Total-Body PET Imaging Takes Look At Long COVID

UC Davis

Using total-body PET imaging to get a better understanding of long COVID disease is the goal of a new project at the University of California, Davis, in collaboration with UC San Francisco. The project is funded by a grant of $3.2 million over four years from the National Institute of Allergy and Infectious Diseases, part of the National Institutes of Health.

About 1 in 10 COVID-19 survivors develop a range of long COVID symptoms that can last from months to years. How and why these symptoms develop isn't completely known, but they have been linked to activated immune T cells getting into organs and tissues. Researchers also have linked long COVID to damage to the inner lining of blood vessels. These events can be related, because blood vessels become leaky when T cells are activated nearby, but may also be coincidental because leaky blood vessels allow more immune cells to leave the blood and enter tissues.

Head and shoulders of a woman with shoulder length straight dark hair, wearing a blue sweater and glasses.

Negar Omidvari

Negar Omidvari, assistant project scientist at the UC Davis Department of Biomedical Engineering and principal investigator on the grant, will use total-body positron emission tomography (PET) technology, originally developed by Professors Simon Cherry and Ramsey Badawi at UC Davis, and kinetic modeling to look at both processes simultaneously in patients with long COVID.

Imaging the entire body

PET imaging usually uses short-lived radioactive tracers to measure metabolic activity inside the body. Conventional PET can only look at a single organ or a section of the body at a time. The uEXPLORER PET scanner developed at UC Davis can image the entire body at the same time, giving a much more detailed picture of what is going on in the body.

Omidvari will collaborate with CellSight Technologies Inc. of San Francisco to use a tracer called 18F-AraG, which specifically tags activated T cells. Using dynamic total-body PET imaging and sophisticated modeling, she aims to see how activated T cells collect in different organs at different times, where blood vessel damage is occurring, and whether these processes are related to each other.

"If we can separate the vascular damage from the presence of activated T cells in tissue, we should be able to get a much better picture of what's going on," Omidvari said.

The team will also check blood samples for markers for inflammation and immune activation that correlate with PET imaging data.

The study will work with patients from UCSF's long COVID program (LIINC - Long-term Impact of Infection with Novel Coronavirus) who will be scanned at baseline, four and eight months. People who have fully recovered from COVID-19 and have no remaining symptoms will be scanned as controls.

> [REQUIRED WORK]
Answer these questions from the article on total-body PET imaging and long COVID:
(a) How much money is the grant, and over how many years?
(b) What tracer will be used, and what does it specifically tag?
(c) At what points will the long COVID patients be scanned?
The listing after this text is not needed for any of the work here.

(Data listing)
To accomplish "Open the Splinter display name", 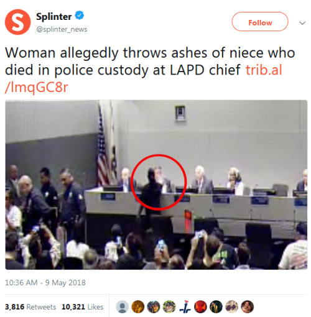I will pos(54,16).

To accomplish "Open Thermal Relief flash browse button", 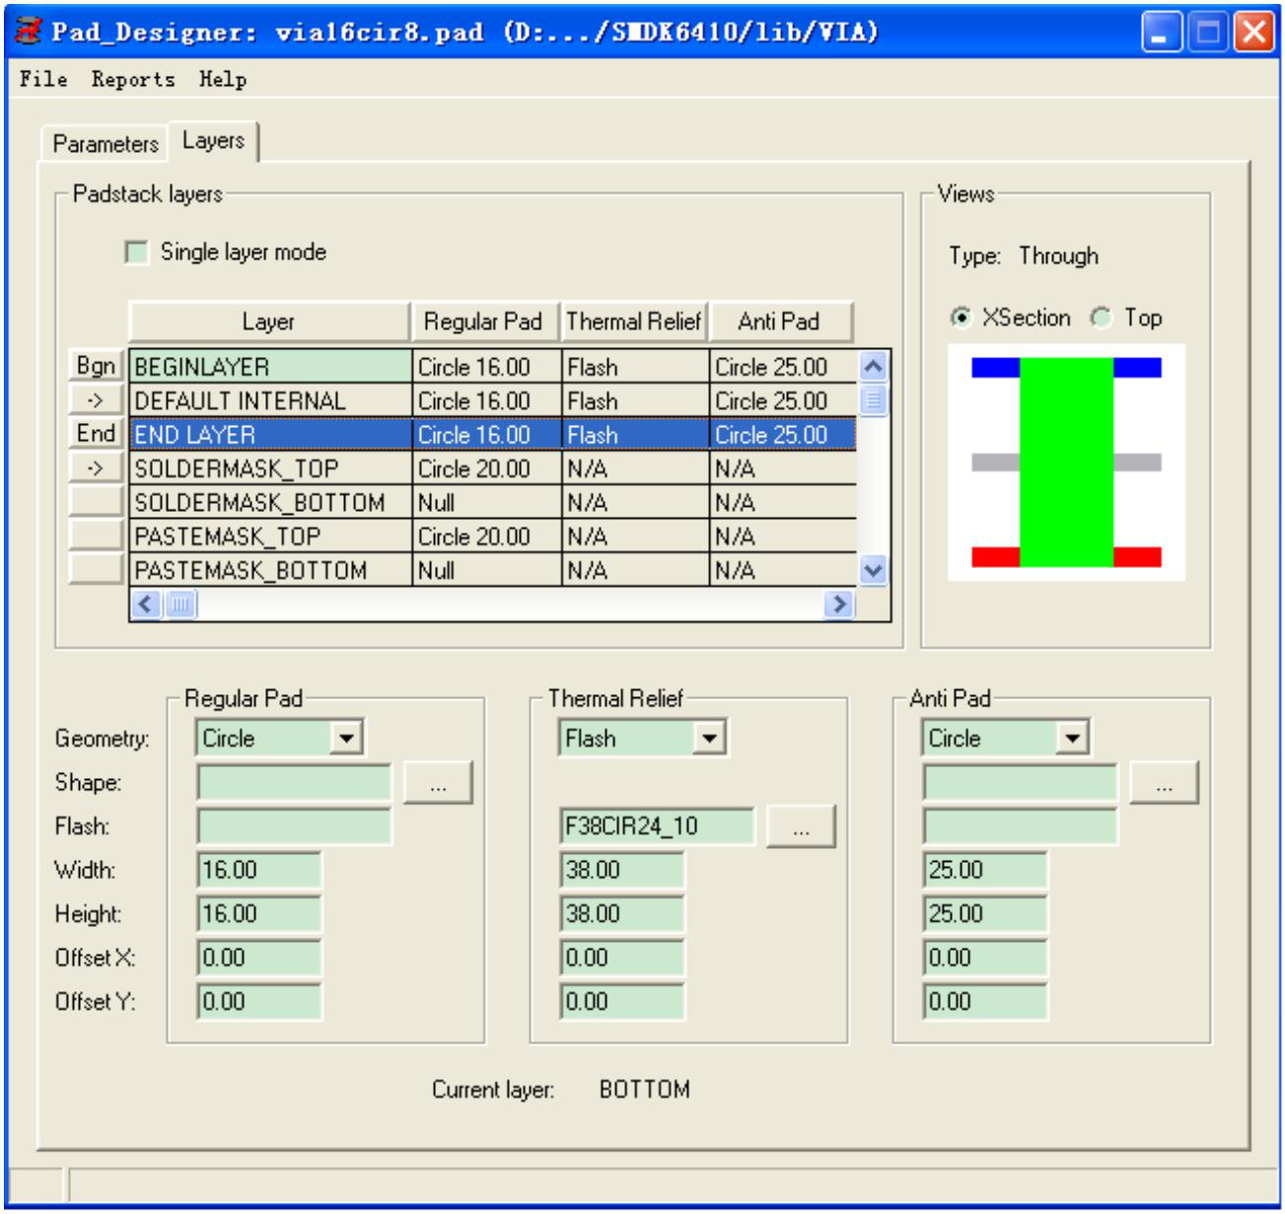I will tap(801, 826).
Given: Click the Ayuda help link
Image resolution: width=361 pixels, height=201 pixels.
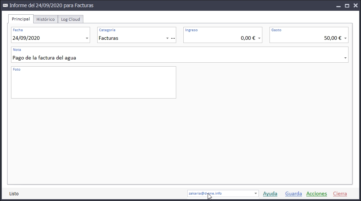Looking at the screenshot, I should (x=270, y=194).
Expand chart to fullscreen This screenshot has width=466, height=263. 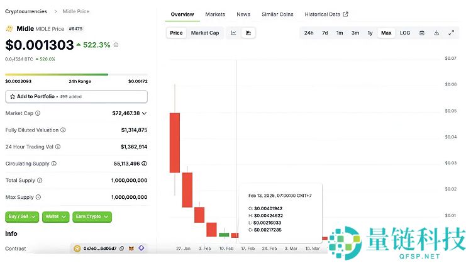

> [REPLY]
(a) $3.2 million over four years.
(b) 18F-AraG, which specifically tags activated T cells.
(c) At baseline, four months and eight months.